Fragmento proporcionado:
Explorar a través de Les Confidences la zona de contacto entre la historia del mundo y la historia cotidiana no es recoger de ella la lección que quiso inculcar Lamartine a sus lectores, pero sí confirmar a través de ella (y de modo del todo legítimo) la validez de una perspectiva que en ella está de todos modos presente, y que a la vez atrae e intimida a Sarmiento: Les Confidences confirman para él en suma la legitimidad de ciertas ambivalencias frente al despliegue histórico de la revolución, de parte de quienes se mantienen pese a ellas leales a su legado histórico; esas reticencias, que pueden ya leerse en filigrana en Facundo, en Recuerdos de Provincia osan ya articularse más explícitamente, y el ejemplo de Lamartine sin duda le mostró que era posible registrar sin escándalo lo que todos sabían: que en 1845 o en 1850 las añoranzas de la «blanda tutela del Rey» pueden escucharse a cada paso, en la convulsa Argentina como en el más ordenado Chile, por quienes se apoyan en su experiencia de vivir cotidianamente la república, luego de haber vivido la colonia.

No solo pudo la lectura de Les Confidences reforzar en Sarmiento la decisión de mirar a la revolución con nuevos ojos, que de todos modos se transparenta, aunque de modo menos explícito, en textos anteriores a su lectura del de Lamartine. Ella influyó sin duda más decisivamente en la decisión paralela de volverse con espíritu abierto hacia el legado del Antiguo Régimen. En Lamartine una narración rica en alusiones que imitan en su concisión el lenguaje de los herederos de la élite del antiguo orden, para quienes no tiene secretos ese mundo abolido, seguidas de inmediato de largas explicaciones que ofrecen a su público moderno y plebeyo la clave de esos prestigiosos enigmas, es uno de los signos de un orgullo aristocrático que a la vez recata y despliega como señuelo para deslumbrar a la indiferenciada muchedumbre de lectores a los que alcanza a través de las columnas de ese «journal immensement répandu en France et en Europe»13 que ofrece paradójico vehículo para sus confidencias. En Sarmiento no faltan pasajes que parecen colocarse bajo parecida inspiración, desde los que narran las fortunas y desventuras de sus parientes que fueron eclesiásticos bajo el Antiguo Régimen, hasta ese otro ya citado, que hace de la humilde devoción de doña Paula Albarracín por Santo Domingo y San Vicente Ferrer el legado de una herencia cuasi-dinástica. Pero, en él como en Lamartine, la oportunidad ofrecida para reivindicar los orígenes familiares para edificación del nuevo público post-revolucionario no es el único estímulo para la exploración de dimensiones valiosas en el antiguo orden, y de continuidades que la revolución no logró quebrar, presentes también por encima del humilde nivel de la existencia cotidiana.

Instrucciones de trabajo:
**1)** Responde a estas preguntas sobre el fragmento acerca de Sarmiento y Les Confidences:
(a) ¿En qué obra de Sarmiento pueden ya leerse «en filigrana» sus reticencias frente a la revolución?
(b) ¿Qué años se mencionan como aquellos en que las añoranzas de la «blanda tutela del Rey» pueden escucharse a cada paso?
(c) ¿A qué santos dirige su devoción doña Paula Albarracín?
**2)** Prosigue el fragmento sobre Sarmiento y Les Confidences con un párrafo que empiece después de su última oración.

Datos en bruto:

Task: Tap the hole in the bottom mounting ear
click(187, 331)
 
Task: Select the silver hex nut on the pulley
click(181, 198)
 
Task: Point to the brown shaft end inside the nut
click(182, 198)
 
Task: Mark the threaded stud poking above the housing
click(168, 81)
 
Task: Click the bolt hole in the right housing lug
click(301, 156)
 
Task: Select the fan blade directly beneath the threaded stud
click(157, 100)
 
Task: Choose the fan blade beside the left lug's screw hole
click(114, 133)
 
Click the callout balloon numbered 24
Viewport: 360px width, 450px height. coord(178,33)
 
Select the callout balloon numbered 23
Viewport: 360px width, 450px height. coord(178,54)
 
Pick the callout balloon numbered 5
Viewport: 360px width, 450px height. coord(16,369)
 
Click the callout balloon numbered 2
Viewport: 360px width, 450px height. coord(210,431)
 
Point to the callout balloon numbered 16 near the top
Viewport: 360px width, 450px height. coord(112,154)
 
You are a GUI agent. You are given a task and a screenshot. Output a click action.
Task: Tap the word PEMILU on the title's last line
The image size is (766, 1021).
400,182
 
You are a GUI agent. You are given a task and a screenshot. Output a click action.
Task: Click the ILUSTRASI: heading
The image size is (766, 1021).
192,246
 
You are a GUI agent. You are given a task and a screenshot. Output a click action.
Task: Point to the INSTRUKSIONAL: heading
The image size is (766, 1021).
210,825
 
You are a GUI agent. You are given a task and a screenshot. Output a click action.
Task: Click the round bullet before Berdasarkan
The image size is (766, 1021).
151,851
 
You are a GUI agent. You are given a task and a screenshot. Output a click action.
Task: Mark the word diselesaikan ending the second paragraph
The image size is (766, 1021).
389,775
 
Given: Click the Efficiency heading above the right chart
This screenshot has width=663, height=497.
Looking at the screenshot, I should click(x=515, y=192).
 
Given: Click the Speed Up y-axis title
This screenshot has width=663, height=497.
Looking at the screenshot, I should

Respuestas:
**1)**
(a) En Facundo.
(b) 1845 o 1850.
(c) A Santo Domingo y a San Vicente Ferrer.

**2)**
Y, si el proyecto que Sarmiento intenta realizar en Recuerdos de Provincia es no solo distinto sino en lo más esencial opuesto al de Les Confidences, lo que ha hecho de Recuerdos uno de los libros sólidamente perdurables de su vasta obra es menos su fidelidad a ese proyecto que su capacidad de ofrecer un cuadro del antiguo orden que, abandonando la cerrada negación revolucionaria, estuvo aún a tiempo de enriquecerse con los legados de una memoria casi directa de la experiencia vivida bajo su signo, y alcanzar gracias a ello una comprensión más justa del ideal de civilización que la colonia intentó realizar, y sondear mejor la profundidad de la crisis que su derrumbe inauguró. Y es aquí donde el ejemplo de la evocación enternecida y orgullosa que el corifeo revolucionario de 1848 hizo de sus orígenes en la pequeña nobleza provinciana se hizo sentir con mayor eficacia, al contribuir a dotarlo de la audacia que ya no advertimos del todo hasta qué punto era entonces necesaria para emprender el rescate afectuoso del pasado colonial, y reconocerlo a la vez como el suyo propio.